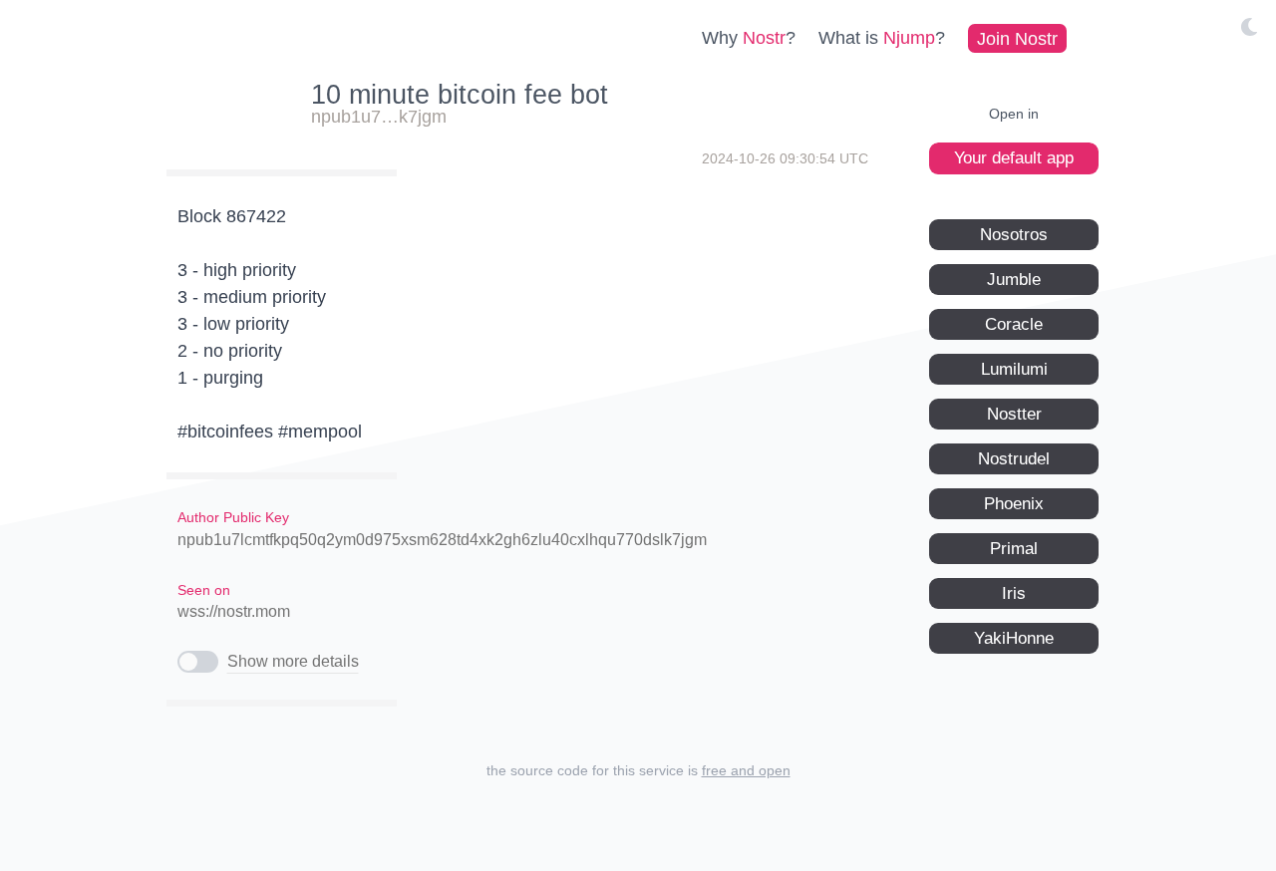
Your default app (1014, 157)
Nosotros (1014, 233)
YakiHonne (1014, 637)
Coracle (1014, 323)
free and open (746, 770)
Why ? (749, 38)
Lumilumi (1014, 368)
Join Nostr (1017, 38)
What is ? (881, 38)
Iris (1014, 592)
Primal (1014, 547)
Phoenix (1014, 502)
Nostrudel (1014, 457)
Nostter (1014, 413)
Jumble (1014, 278)
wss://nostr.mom (233, 611)
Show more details (293, 661)
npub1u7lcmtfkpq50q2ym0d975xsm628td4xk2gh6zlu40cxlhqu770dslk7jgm (442, 539)
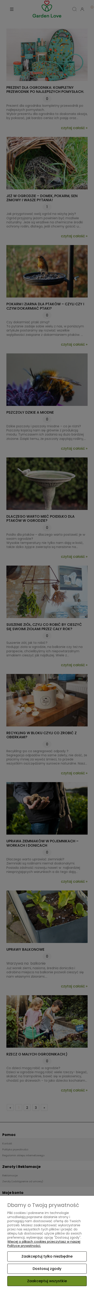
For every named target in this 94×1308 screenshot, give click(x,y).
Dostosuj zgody (47, 1268)
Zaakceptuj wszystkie (47, 1281)
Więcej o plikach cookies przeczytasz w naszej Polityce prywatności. (43, 1243)
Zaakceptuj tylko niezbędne (47, 1256)
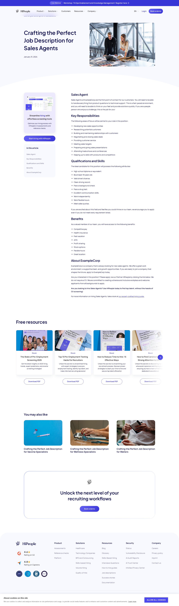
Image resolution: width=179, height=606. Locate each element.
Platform (57, 558)
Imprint (155, 558)
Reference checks (61, 553)
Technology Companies (85, 553)
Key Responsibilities (34, 159)
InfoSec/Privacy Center (135, 568)
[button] (40, 11)
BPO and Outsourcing (84, 558)
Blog (104, 548)
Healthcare (80, 548)
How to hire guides (109, 568)
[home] (23, 11)
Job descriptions (109, 573)
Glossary (105, 553)
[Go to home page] (26, 543)
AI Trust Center (132, 563)
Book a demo (155, 11)
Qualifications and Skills (35, 163)
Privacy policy (157, 553)
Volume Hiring (81, 568)
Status (129, 548)
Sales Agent (31, 154)
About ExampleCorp (34, 172)
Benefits (30, 168)
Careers (155, 548)
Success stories (108, 577)
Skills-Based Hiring (109, 558)
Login (144, 11)
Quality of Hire (81, 573)
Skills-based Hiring (83, 563)
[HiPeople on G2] (25, 553)
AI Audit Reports (132, 558)
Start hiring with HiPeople (40, 138)
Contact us (156, 563)
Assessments (60, 548)
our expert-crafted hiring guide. (131, 296)
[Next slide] (160, 357)
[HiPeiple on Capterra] (28, 563)
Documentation (108, 582)
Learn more (132, 601)
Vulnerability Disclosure (135, 553)
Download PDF (34, 381)
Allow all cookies (156, 600)
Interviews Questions (110, 563)
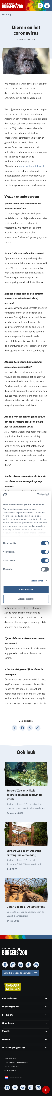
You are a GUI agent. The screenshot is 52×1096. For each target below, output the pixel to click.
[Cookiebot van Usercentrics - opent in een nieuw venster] (37, 495)
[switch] (45, 552)
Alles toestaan (26, 589)
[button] (47, 5)
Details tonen (37, 581)
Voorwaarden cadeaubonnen (15, 1062)
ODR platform (10, 1070)
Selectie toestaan (26, 599)
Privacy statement (11, 1066)
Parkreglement (10, 1058)
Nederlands (14, 1077)
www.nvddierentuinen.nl (31, 166)
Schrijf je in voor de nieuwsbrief (19, 972)
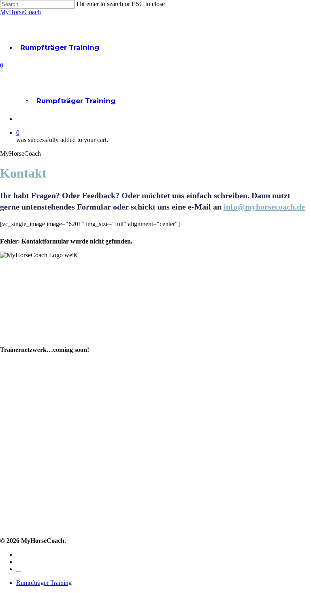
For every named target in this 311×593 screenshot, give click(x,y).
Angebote (16, 393)
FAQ (7, 476)
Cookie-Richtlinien (28, 524)
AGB (7, 500)
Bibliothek (16, 405)
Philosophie (18, 340)
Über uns (14, 328)
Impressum (18, 488)
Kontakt (12, 464)
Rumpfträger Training (59, 47)
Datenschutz (20, 512)
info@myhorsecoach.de (264, 206)
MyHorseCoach (20, 11)
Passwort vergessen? (32, 451)
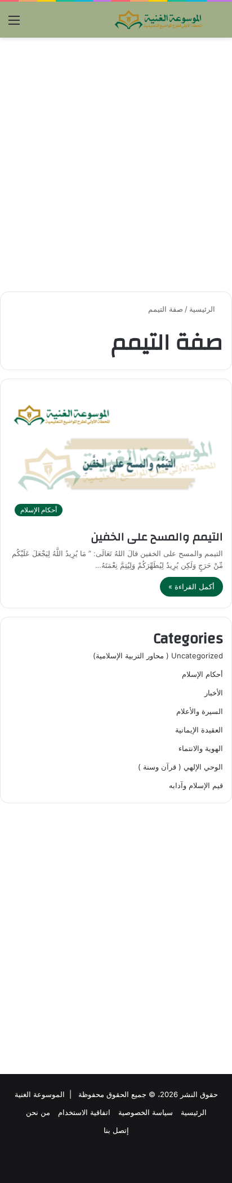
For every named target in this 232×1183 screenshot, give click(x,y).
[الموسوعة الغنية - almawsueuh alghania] (159, 20)
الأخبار (213, 692)
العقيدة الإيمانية (199, 729)
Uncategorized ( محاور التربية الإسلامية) (158, 655)
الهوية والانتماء (201, 748)
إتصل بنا (116, 1130)
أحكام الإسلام (202, 674)
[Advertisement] (116, 164)
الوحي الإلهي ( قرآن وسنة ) (180, 766)
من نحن (38, 1112)
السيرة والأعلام (199, 711)
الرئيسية (203, 308)
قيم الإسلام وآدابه (196, 785)
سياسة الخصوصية (145, 1112)
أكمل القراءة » (191, 586)
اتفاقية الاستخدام (84, 1112)
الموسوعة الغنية (40, 1094)
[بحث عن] (218, 24)
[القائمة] (14, 24)
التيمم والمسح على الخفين (157, 536)
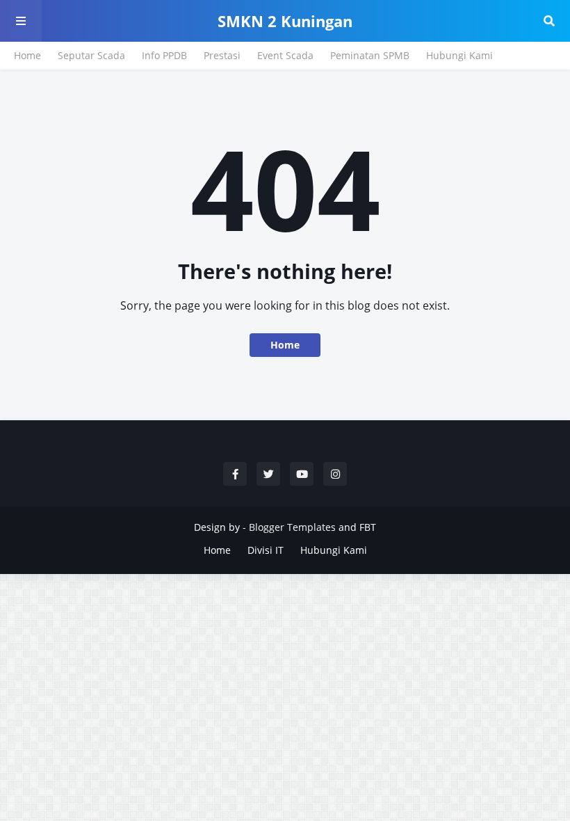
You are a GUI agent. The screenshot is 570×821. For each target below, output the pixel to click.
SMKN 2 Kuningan (285, 20)
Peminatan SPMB (369, 55)
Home (27, 55)
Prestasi (222, 55)
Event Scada (285, 55)
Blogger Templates (292, 527)
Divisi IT (265, 550)
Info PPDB (164, 55)
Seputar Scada (91, 55)
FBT (367, 527)
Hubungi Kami (459, 55)
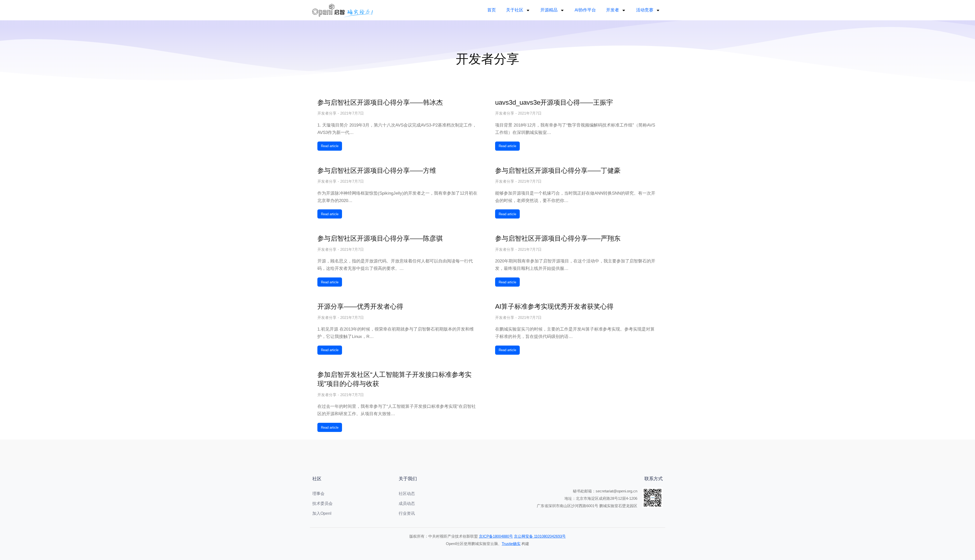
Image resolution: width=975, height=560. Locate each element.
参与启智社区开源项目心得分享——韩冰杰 (380, 102)
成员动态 (407, 503)
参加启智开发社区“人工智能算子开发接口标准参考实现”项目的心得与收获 (394, 379)
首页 (491, 10)
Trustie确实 (511, 543)
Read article (329, 146)
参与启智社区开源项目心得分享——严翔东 (558, 238)
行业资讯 (407, 513)
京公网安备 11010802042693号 (540, 536)
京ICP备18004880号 (496, 536)
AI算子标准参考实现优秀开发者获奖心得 (554, 306)
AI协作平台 (585, 10)
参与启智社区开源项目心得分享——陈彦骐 (380, 238)
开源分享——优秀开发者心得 (360, 306)
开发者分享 (326, 113)
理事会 (318, 493)
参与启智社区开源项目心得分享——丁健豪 (558, 170)
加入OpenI (321, 513)
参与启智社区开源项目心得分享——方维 (376, 170)
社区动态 (407, 493)
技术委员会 (322, 503)
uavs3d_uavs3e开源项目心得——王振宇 (554, 102)
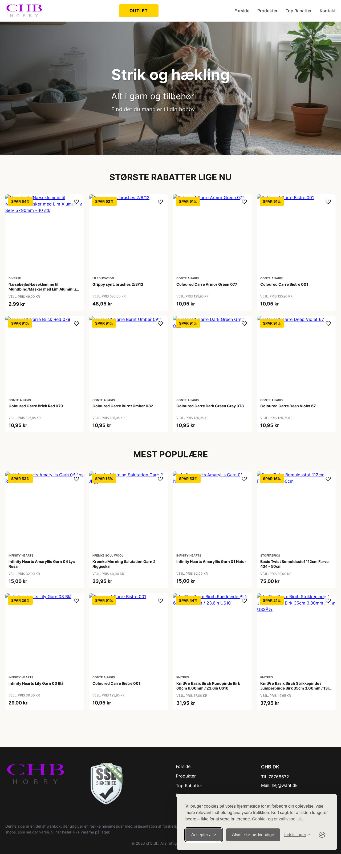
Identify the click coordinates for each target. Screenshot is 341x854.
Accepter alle (203, 834)
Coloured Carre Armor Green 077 (206, 284)
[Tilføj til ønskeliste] (76, 202)
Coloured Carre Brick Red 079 (36, 406)
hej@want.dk (285, 785)
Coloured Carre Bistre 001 (284, 284)
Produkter (267, 10)
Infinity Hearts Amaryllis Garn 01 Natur (211, 561)
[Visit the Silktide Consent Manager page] (321, 834)
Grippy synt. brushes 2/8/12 (117, 284)
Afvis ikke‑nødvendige (253, 834)
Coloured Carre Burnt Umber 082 (122, 406)
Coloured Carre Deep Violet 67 (288, 406)
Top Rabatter (299, 10)
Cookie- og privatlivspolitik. (277, 819)
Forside (241, 10)
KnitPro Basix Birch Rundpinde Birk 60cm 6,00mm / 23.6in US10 (208, 685)
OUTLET (138, 10)
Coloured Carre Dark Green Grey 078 (210, 406)
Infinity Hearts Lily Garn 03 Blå (36, 683)
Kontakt (328, 10)
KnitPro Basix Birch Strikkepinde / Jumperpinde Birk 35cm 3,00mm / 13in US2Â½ (295, 688)
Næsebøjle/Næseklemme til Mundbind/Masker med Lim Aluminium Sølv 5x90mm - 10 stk (44, 289)
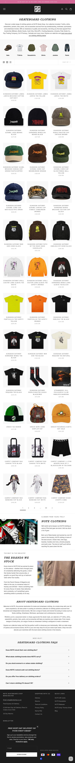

--*--

### TASK DETAILS:
Present every line of the items above as a Markdown table with the columns "Row" and "Line", where "Row" holds the line's number and "Line" holds its text. Skip blank lines and leave the pictures out.

### CORRECT OUTPUT:
| Row | Line |
|---|---|
| 1 | Your default app (1014, 157) |
| 2 | Nosotros (1014, 233) |
| 3 | YakiHonne (1014, 637) |
| 4 | Coracle (1014, 323) |
| 5 | free and open (746, 770) |
| 6 | Why ? (749, 38) |
| 7 | Lumilumi (1014, 368) |
| 8 | Join Nostr (1017, 38) |
| 9 | What is ? (881, 38) |
| 10 | Iris (1014, 592) |
| 11 | Primal (1014, 547) |
| 12 | Phoenix (1014, 502) |
| 13 | Nostrudel (1014, 457) |
| 14 | Nostter (1014, 413) |
| 15 | Jumble (1014, 278) |
| 16 | wss://nostr.mom (233, 611) |
| 17 | Show more details (293, 661) |
| 18 | npub1u7lcmtfkpq50q2ym0d975xsm628td4xk2gh6zlu40cxlhqu770dslk7jgm (442, 539) |
| 19 | For every named target in this 94×1308 screenshot, give click(x,y). |
| 20 | Dostosuj zgody (47, 1268) |
| 21 | Zaakceptuj wszystkie (47, 1281) |
| 22 | Więcej o plikach cookies przeczytasz w naszej Polityce prywatności. (43, 1243) |
| 23 | Zaakceptuj tylko niezbędne (47, 1256) |
| 24 | Image resolution: width=179, height=606. Locate each element. |
| 25 | Platform (57, 558) |
| 26 | Imprint (155, 558) |
| 27 | Reference checks (61, 553) |
| 28 | Technology Companies (85, 553) |
| 29 | Key Responsibilities (34, 159) |
| 30 | InfoSec/Privacy Center (135, 568) |
| 31 | [button] (40, 11) |
| 32 | BPO and Outsourcing (84, 558) |
| 33 | Blog (104, 548) |
| 34 | Healthcare (80, 548) |
| 35 | How to hire guides (109, 568) |
| 36 | [home] (23, 11) |
| 37 | Job descriptions (109, 573) |
| 38 | Glossary (105, 553) |
| 39 | [Go to home page] (26, 543) |
| 40 | AI Trust Center (132, 563) |
| 41 | Book a demo (155, 11) |
| 42 | Qualifications and Skills (35, 163) |
| 43 | Privacy policy (157, 553) |
| 44 | Volume Hiring (81, 568) |
| 45 | Status (129, 548) |
| 46 | Sales Agent (31, 154) |
| 47 | About ExampleCorp (34, 172) |
| 48 | Benefits (30, 168) |
| 49 | Careers (155, 548) |
| 50 | Success stories (108, 577) |
| 51 | Skills-Based Hiring (109, 558) |
| 52 | Login (144, 11) |
| 53 | Quality of Hire (81, 573) |
| 54 | Skills-based Hiring (83, 563) |
| 55 | [HiPeople on G2] (25, 553) |
| 56 | AI Audit Reports (132, 558) |
| 57 | Start hiring with HiPeople (40, 138) |
| 58 | Contact us (156, 563) |
| 59 | Assessments (60, 548) |
| 60 | our expert-crafted hiring guide. (131, 296) |
| 61 | [Next slide] (160, 357) |
| 62 | [HiPeiple on Capterra] (28, 563) |
| 63 | Documentation (108, 582) |
| 64 | Learn more (132, 601) |
| 65 | Vulnerability Disclosure (135, 553) |
| 66 | Download PDF (34, 381) |
| 67 | Allow all cookies (156, 600) |
| 68 | Interviews Questions (110, 563) |
| 69 | You are a GUI agent. The screenshot is 52×1096. For each target below, output the pixel to click. |
| 70 | [Cookiebot van Usercentrics - opent in een nieuw venster] (37, 495) |
| 71 | [switch] (45, 552) |
| 72 | Alles toestaan (26, 589) |
| 73 | [button] (47, 5) |
| 74 | Details tonen (37, 581) |
| 75 | Voorwaarden cadeaubonnen (15, 1062) |
| 76 | ODR platform (10, 1070) |
| 77 | Selectie toestaan (26, 599) |
| 78 | Privacy statement (11, 1066) |
| 79 | Parkreglement (10, 1058) |
| 80 | Nederlands (14, 1077) |
| 81 | www.nvddierentuinen.nl (31, 166) |
| 82 | Schrijf je in voor de nieuwsbrief (19, 972) |
| 83 | For every named target in this 311×593 screenshot, give click(x,y). |
| 84 | Angebote (16, 393) |
| 85 | FAQ (7, 476) |
| 86 | Cookie-Richtlinien (28, 524) |
| 87 | AGB (7, 500) |
| 88 | Bibliothek (16, 405) |
| 89 | Philosophie (18, 340) |
| 90 | Über uns (14, 328) |
| 91 | Impressum (18, 488) |
| 92 | Kontakt (12, 464) |
| 93 | Rumpfträger Training (59, 47) |
| 94 | Datenschutz (20, 512) |
| 95 | info@myhorsecoach.de (264, 206) |
| 96 | MyHorseCoach (20, 11) |
| 97 | Passwort vergessen? (32, 451) |
| 98 | For every named target in this 232×1183 screenshot, give click(x,y). |
| 99 | [الموسوعة الغنية - almawsueuh alghania] (159, 20) |
| 100 | الأخبار (213, 692) |
| 101 | العقيدة الإيمانية (199, 729) |
| 102 | Uncategorized ( محاور التربية الإسلامية) (158, 655) |
| 103 | الهوية والانتماء (201, 748) |
| 104 | إتصل بنا (116, 1130) |
| 105 | أحكام الإسلام (202, 674) |
| 106 | [Advertisement] (116, 164) |
| 107 | الوحي الإلهي ( قرآن وسنة ) (180, 766) |
| 108 | من نحن (38, 1112) |
| 109 | السيرة والأعلام (199, 711) |
| 110 | الرئيسية (203, 308) |
| 111 | قيم الإسلام وآدابه (196, 785) |
| 112 | سياسة الخصوصية (145, 1112) |
| 113 | أكمل القراءة » (191, 586) |
| 114 | اتفاقية الاستخدام (84, 1112) |
| 115 | الموسوعة الغنية (40, 1094) |
| 116 | [بحث عن] (218, 24) |
| 117 | [القائمة] (14, 24) |
| 118 | التيمم والمسح على الخفين (157, 536) |
| 119 | You are a GUI agent. The screenshot is 570×821. For each target below, output the pixel to click. |
| 120 | SMKN 2 Kuningan (285, 20) |
| 121 | Peminatan SPMB (369, 55) |
| 122 | Home (27, 55) |
| 123 | Prestasi (222, 55) |
| 124 | Event Scada (285, 55) |
| 125 | Blogger Templates (292, 527) |
| 126 | Divisi IT (265, 550) |
| 127 | Info PPDB (164, 55) |
| 128 | Seputar Scada (91, 55) |
| 129 | FBT (367, 527) |
| 130 | Hubungi Kami (459, 55) |
| 131 | Image resolution: width=975, height=560. Locate each element. |
| 132 | 参与启智社区开源项目心得分享——韩冰杰 (380, 102) |
| 133 | 成员动态 (407, 503) |
| 134 | 参加启智开发社区“人工智能算子开发接口标准参考实现”项目的心得与收获 (394, 379) |
| 135 | 首页 (491, 10) |
| 136 | Trustie确实 (511, 543) |
| 137 | Read article (329, 146) |
| 138 | 参与启智社区开源项目心得分享——严翔东 (558, 238) |
| 139 | 行业资讯 (407, 513) |
| 140 | 京公网安备 11010802042693号 (540, 536) |
| 141 | 京ICP备18004880号 (496, 536) |
| 142 | AI算子标准参考实现优秀开发者获奖心得 (554, 306) |
| 143 | AI协作平台 (585, 10) |
| 144 | 参与启智社区开源项目心得分享——陈彦骐 (380, 238) |
| 145 | 开源分享——优秀开发者心得 (360, 306) |
| 146 | 开发者分享 (326, 113) |
| 147 | 理事会 (318, 493) |
| 148 | 参与启智社区开源项目心得分享——丁健豪 (558, 170) |
| 149 | 加入OpenI (321, 513) |
| 150 | 参与启智社区开源项目心得分享——方维 (376, 170) |
| 151 | 社区动态 (407, 493) |
| 152 | 技术委员会 (322, 503) |
| 153 | uavs3d_uavs3e开源项目心得——王振宇 (554, 102) |
| 154 | Identify the click coordinates for each target. Screenshot is 341x854. |
| 155 | Accepter alle (203, 834) |
| 156 | Coloured Carre Armor Green 077 (206, 284) |
| 157 | [Tilføj til ønskeliste] (76, 202) |
| 158 | Coloured Carre Brick Red 079 (36, 406) |
| 159 | hej@want.dk (285, 785) |
| 160 | Coloured Carre Bistre 001 (284, 284) |
| 161 | Produkter (267, 10) |
| 162 | Infinity Hearts Amaryllis Garn 01 Natur (211, 561) |
| 163 | [Visit the Silktide Consent Manager page] (321, 834) |
| 164 | Grippy synt. brushes 2/8/12 (117, 284) |
| 165 | Afvis ikke‑nødvendige (253, 834) |
| 166 | Coloured Carre Burnt Umber 082 (122, 406) |
| 167 | Coloured Carre Deep Violet 67 (288, 406) |
| 168 | Top Rabatter (299, 10) |
| 169 | Cookie- og privatlivspolitik. (277, 819) |
| 170 | Forside (241, 10) |
| 171 | KnitPro Basix Birch Rundpinde Birk 60cm 6,00mm / 23.6in US10 (208, 685) |
| 172 | OUTLET (138, 10) |
| 173 | Coloured Carre Dark Green Grey 078 (210, 406) |
| 174 | Infinity Hearts Lily Garn 03 Blå (36, 683) |
| 175 | Kontakt (328, 10) |
| 176 | KnitPro Basix Birch Strikkepinde / Jumperpinde Birk 35cm 3,00mm / 13in US2Â½ (295, 688) |
| 177 | Næsebøjle/Næseklemme til Mundbind/Masker med Lim Aluminium Sølv 5x90mm - 10 stk (44, 289) |